La fillette de 12 ans s'est réfugiée dans les toilettes et a composé le 911. En quelques instants, les policiers sont arrivés à l'école.

Il n'y avait pas de tueur fou dans le couloir, mais la petite n'en pouvait plus de sentir vibrer son téléphone portable. « Chaque fois qu'elle regardait l'écran, elle trouvait un message texte de plus en plus méchant. Elle a paniqué», relate Maureen Baron, responsable du dossier cyberintimidation à la commission scolaire English-Montreal.

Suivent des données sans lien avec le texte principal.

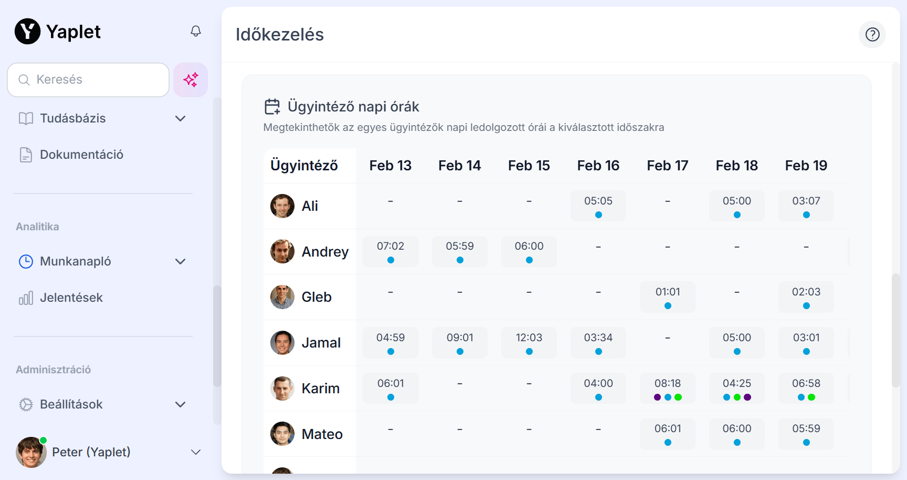Open the AI sparkle assistant button

[191, 80]
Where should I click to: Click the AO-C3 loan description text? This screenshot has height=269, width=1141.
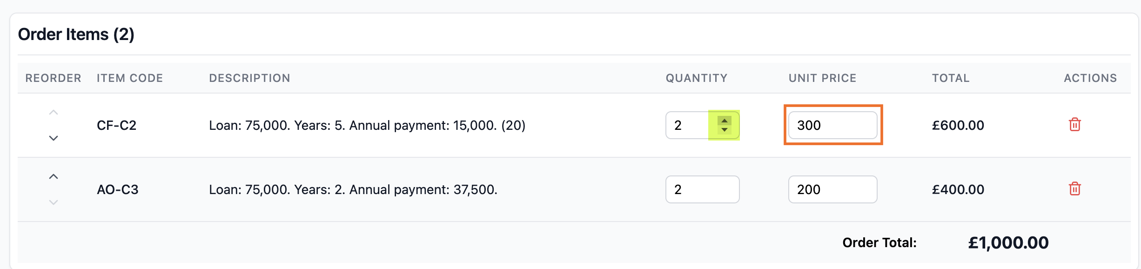tap(353, 189)
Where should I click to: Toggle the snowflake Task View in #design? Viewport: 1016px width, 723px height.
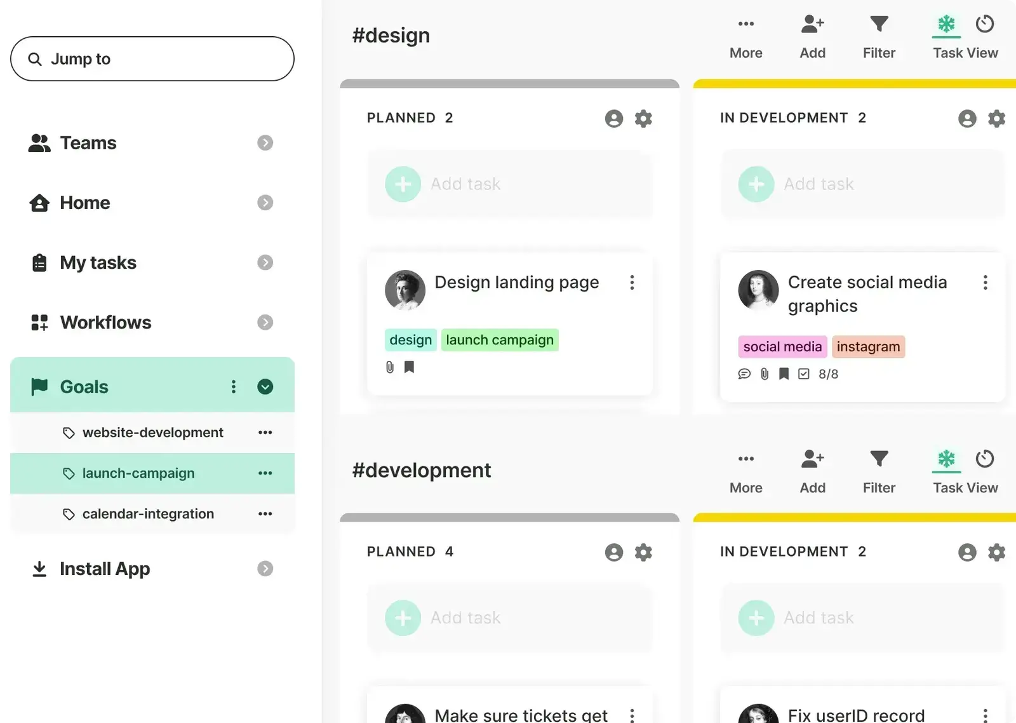pos(946,24)
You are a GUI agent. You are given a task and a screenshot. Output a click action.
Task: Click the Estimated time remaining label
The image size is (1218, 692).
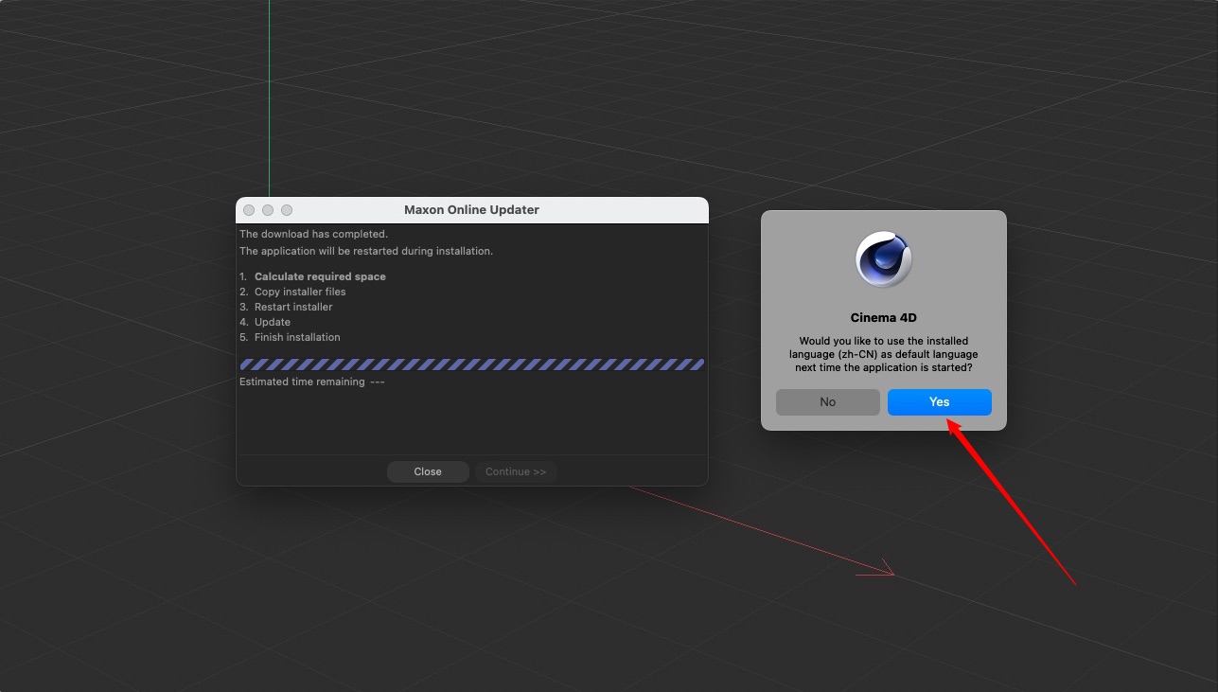click(x=302, y=381)
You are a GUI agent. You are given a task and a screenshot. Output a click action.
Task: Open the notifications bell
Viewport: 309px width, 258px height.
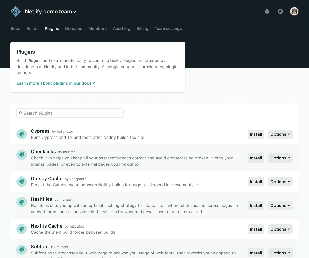coord(267,11)
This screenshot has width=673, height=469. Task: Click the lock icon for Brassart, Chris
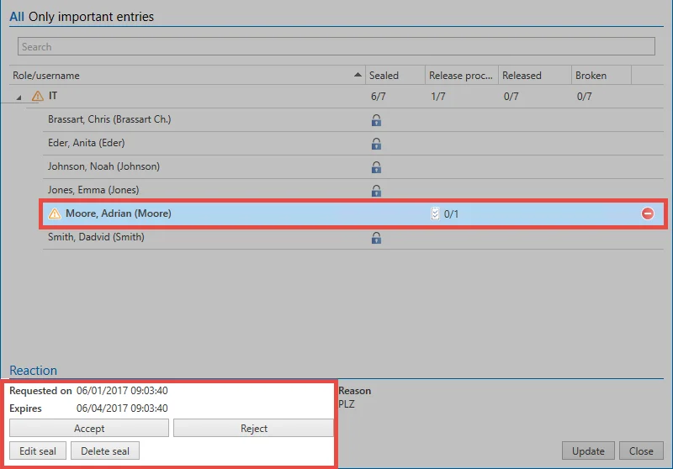coord(376,120)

Dans une autre école, un garçon de 1ere secondaire, très petit pour son âge, a enduré toutes sortes de messages menaçants jusqu'à ce que l'un dise : «On sait à quelle heure ta mère promène le chien et on va l'attendre.» «Là, il a vraiment pris peur. Sa mère aussi. Elle a tout raconté à la police, qui est intervenue», précise Mme Baron.

À Montréal, comme ailleurs en Amérique du Nord, les policiers se retrouvent de plus en plus souvent mêlés aux dossiers d'intimidation. Notamment parce que l'internet a compliqué les choses.

«Depuis l'automne dernier, c'est particulièrement violent. Il ne se passe pas une semaine sans un incident, généralement lié à Facebook. Ce qui est troublant, c'est que ce sont presque toujours des filles qui sont en cause et qu'elles sont très jeunes», rapporte un directeur d'école montréalais.

«Les réseaux sociaux sont en train de créer des asociaux! Ça nuit aux relations interpersonnelles des jeunes parce que, derrière leur clavier, ils ont comme un filtre qui disparaît. Ça leur semble irréel mais, le lendemain, ils font face aux répercussions de leurs gestes, de ce qu'ils ont dit», ajoute-t-il.

Dans son école francophone une élève était à ce point malmenée sur le célèbre site de réseautage que la direction a conseillé aux parents de tout imprimer et d'aller au poste de police.

Le commandant Francesco Secondi, qui dirige la section des crimes technologiques au Service de police de la Ville de Montréal (SPVM), en a vu d'autres.

Il y a deux ans, des élèves avaient ouvert une page Facebook d'une méchanceté inouïe pour dénigrer une camarade de 15 ans qui avait un problème de poids. «C'était si affreux que les parents ont dû la changer d'école, dit-il. Pour nous, quand l'enfant a trop peur pour aller en classe, c'est grave.»

Son équipe a donc rencontré les créateurs de la page et donné une conférence à toute l'école.

Certains élèves sont carrément arrêtés et traduits devant le tribunal de la jeunesse, précise-t-il. C'est arrivé par exemple à un garçon de 16 ans qui bombardait une fille de son âge de messages dénigrants. Dans un premier temps, la police s'est contentée de le semoncer et l'école l'a suspendu pendant quelques jours, se souvient M. Secondi.

«À son retour, il lui a écrit qu'il lui ferait la vie dure, si jamais elle restait en vie, dit-il. On ne peut pas laisser passer une chose pareille.

Les jeunes doivent réaliser que, en vieillissant, leurs paroles en l'air font réellement peur aux autres.»

Bon an, mal an, l'équipe de M. Secondi contribue ainsi à faire accuser une dizaine d'adolescents qui ont intimidé, menacé ou harcelé un camarade. Un nombre bien plus important de jeunes se retrouvent toutefois au tribunal de la jeunesse pour les mêmes raisons. « Les enquêteurs n'ont pas toujours besoin de notre soutien parce qu'ils n'ont pas toujours besoin d'une preuve numérique», explique-t-il.

L'an dernier, le SPVM a par ailleurs volé au secours de 95 enfants et adolescents que Tel-Jeunes estimait en danger ou au bord du suicide. Dans bien des cas, l'intimidation faisait partie de leurs problèmes.